THE international merger of law firms Freehills and Herbert Smith is turning out to be more simple, according to joint chief executive Gavin Bell.
Detailed planning for the merger, which took effect this week, had confirmed the initial view that the two firms would be a good fit.
“A key factor was how successfully we could integrate,” Mr Bell told WA Business News.
“We want the firm to look consistent worldwide,” he added. “From a client’s point of view, it will be one firm.
“But we’re still paddling very fast under the water. More internal integration needs to be completed.”
Mr Bell said one of the factors Freehills and Herbert Smith looked at early was the potential for conflict between their clients.

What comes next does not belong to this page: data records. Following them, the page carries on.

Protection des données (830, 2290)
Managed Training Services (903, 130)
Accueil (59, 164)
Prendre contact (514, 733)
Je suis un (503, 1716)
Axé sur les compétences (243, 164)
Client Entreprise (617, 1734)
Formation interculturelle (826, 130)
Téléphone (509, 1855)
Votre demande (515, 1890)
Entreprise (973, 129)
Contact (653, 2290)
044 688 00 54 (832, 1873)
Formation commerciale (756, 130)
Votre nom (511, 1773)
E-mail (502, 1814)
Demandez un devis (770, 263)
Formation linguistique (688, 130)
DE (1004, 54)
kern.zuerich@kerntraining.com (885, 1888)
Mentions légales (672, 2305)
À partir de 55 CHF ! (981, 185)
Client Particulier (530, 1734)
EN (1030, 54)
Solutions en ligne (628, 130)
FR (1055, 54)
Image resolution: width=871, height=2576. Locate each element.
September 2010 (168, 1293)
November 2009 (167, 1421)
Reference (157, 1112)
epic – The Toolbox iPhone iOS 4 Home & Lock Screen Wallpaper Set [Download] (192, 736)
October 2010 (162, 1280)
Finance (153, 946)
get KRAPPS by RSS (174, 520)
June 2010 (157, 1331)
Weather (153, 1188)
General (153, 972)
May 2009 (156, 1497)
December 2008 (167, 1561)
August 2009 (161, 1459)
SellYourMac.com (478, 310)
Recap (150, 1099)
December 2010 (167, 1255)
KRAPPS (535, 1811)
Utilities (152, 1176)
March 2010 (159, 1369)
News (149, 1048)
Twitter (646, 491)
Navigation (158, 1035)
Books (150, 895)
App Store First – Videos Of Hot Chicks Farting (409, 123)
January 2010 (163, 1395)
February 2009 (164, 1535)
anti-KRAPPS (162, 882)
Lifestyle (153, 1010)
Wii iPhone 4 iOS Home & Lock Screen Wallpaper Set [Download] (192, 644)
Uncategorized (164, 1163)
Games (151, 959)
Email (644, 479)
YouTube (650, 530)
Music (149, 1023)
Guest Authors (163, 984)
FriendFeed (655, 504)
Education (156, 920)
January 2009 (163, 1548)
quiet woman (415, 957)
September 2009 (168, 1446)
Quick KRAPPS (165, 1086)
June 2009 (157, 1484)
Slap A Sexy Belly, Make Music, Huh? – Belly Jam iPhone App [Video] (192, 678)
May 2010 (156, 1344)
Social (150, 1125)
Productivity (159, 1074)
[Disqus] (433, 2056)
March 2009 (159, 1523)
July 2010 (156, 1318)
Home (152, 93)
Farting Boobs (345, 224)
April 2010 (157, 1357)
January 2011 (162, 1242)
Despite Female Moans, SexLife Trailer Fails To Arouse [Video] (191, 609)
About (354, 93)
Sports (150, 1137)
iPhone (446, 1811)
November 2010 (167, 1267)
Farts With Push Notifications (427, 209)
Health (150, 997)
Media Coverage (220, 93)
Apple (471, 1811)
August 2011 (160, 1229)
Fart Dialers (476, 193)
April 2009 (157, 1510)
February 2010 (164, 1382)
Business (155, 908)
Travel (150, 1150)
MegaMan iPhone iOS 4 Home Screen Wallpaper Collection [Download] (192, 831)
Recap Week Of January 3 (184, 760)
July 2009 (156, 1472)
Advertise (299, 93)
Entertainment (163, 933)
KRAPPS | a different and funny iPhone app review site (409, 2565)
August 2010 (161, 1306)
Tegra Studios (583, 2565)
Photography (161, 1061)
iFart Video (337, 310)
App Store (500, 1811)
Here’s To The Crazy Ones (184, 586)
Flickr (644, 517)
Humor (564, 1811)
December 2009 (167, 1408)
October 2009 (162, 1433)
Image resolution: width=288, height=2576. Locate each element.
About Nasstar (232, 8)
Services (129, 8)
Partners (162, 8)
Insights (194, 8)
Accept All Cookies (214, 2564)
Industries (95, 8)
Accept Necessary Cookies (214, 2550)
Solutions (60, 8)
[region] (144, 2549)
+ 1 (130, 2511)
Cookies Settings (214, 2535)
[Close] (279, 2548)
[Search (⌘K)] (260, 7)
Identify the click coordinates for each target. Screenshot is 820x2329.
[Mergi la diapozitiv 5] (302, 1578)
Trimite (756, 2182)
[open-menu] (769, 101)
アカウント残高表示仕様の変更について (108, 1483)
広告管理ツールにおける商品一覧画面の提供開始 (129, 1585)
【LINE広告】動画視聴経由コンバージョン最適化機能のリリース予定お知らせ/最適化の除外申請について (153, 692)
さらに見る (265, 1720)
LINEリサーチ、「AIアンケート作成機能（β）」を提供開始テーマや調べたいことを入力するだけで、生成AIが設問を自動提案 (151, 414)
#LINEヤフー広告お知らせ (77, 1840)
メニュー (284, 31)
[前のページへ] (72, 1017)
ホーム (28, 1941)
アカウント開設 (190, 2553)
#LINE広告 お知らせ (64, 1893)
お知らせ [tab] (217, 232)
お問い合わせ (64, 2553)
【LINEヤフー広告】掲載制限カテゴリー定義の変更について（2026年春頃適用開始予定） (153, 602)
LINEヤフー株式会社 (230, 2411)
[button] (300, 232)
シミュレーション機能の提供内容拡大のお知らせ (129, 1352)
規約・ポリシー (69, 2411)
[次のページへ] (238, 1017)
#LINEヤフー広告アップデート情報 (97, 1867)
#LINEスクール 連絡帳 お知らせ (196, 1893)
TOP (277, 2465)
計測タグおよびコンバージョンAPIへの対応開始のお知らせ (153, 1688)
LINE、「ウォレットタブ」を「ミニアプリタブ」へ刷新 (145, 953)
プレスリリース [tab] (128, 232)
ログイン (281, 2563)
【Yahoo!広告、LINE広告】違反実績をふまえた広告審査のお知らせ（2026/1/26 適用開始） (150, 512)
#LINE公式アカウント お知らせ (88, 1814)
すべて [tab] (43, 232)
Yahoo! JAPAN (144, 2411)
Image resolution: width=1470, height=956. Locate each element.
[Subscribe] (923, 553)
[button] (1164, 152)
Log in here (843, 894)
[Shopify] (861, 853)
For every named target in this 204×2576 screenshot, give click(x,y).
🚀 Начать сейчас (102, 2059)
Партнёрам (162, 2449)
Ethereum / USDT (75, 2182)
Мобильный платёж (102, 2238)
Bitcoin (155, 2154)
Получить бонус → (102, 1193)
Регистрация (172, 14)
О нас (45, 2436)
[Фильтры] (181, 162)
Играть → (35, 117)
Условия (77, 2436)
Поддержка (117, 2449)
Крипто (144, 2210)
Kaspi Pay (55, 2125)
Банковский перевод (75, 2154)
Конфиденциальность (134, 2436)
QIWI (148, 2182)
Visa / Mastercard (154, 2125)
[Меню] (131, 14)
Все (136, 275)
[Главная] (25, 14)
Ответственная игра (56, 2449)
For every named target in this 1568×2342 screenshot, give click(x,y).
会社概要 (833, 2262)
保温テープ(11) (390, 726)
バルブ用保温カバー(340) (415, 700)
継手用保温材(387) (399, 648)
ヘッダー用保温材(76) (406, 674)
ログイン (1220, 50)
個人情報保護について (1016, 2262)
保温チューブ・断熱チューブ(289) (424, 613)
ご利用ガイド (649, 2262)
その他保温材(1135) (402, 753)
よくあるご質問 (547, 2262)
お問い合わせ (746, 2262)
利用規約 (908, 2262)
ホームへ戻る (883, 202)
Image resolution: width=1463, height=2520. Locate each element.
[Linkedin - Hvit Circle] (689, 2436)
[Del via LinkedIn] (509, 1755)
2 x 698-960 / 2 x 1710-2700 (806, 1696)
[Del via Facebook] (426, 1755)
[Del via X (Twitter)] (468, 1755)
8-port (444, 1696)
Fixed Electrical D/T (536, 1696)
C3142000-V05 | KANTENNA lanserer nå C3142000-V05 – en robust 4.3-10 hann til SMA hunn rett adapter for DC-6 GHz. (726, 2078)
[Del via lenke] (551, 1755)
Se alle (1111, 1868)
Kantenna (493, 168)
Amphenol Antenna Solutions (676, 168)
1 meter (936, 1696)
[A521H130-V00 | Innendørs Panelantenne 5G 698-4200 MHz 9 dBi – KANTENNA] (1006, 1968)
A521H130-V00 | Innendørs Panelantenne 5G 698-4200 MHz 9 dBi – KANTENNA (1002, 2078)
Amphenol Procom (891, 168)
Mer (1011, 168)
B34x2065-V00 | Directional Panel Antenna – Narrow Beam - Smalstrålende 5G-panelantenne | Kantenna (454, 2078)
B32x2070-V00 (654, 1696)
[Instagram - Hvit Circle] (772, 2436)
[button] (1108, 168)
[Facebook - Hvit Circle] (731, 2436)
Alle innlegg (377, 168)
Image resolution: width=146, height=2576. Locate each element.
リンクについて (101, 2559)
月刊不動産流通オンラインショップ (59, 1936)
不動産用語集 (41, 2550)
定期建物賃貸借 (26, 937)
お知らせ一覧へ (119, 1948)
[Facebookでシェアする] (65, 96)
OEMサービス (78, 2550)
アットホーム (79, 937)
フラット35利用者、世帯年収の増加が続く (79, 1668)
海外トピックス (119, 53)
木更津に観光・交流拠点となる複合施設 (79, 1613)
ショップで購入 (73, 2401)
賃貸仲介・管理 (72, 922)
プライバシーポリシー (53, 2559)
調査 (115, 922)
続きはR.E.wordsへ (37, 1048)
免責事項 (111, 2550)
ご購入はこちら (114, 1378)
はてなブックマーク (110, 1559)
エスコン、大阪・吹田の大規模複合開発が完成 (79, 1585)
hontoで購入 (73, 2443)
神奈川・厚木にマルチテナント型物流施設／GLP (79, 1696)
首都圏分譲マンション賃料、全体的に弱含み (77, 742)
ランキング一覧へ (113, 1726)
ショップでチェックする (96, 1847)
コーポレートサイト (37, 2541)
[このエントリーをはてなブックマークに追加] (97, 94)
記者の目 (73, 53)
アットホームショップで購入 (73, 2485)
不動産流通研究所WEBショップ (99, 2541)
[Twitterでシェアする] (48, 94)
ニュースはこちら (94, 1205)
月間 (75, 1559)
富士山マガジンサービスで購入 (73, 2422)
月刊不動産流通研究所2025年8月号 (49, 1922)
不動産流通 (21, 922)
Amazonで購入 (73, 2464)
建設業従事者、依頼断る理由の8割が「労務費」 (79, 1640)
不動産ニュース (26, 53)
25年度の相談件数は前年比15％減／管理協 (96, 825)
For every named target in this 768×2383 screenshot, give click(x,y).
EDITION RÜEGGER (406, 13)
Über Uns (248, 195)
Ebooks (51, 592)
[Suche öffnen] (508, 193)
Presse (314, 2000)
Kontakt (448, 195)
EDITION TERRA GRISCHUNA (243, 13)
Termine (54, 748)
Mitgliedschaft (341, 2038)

“The opposite has been the case,” he said. “The number of common clients has been more than we had expected.”
A notable example is Woodside, which was already a client of both firms.
Mr Bell said the merged firm would be able to offer a broader suite of services to shared clients.
“We have more depth than other international firms in Perth can offer,” he claimed.
The merged firm will be overseen by a ‘global council’, which includes newly appointed Perth managing partner Tony Joyner.
The council has four members who hail from Perth, including Mr Bell, who completed his schooling at Marist Brothers in Subiaco before moving interstate.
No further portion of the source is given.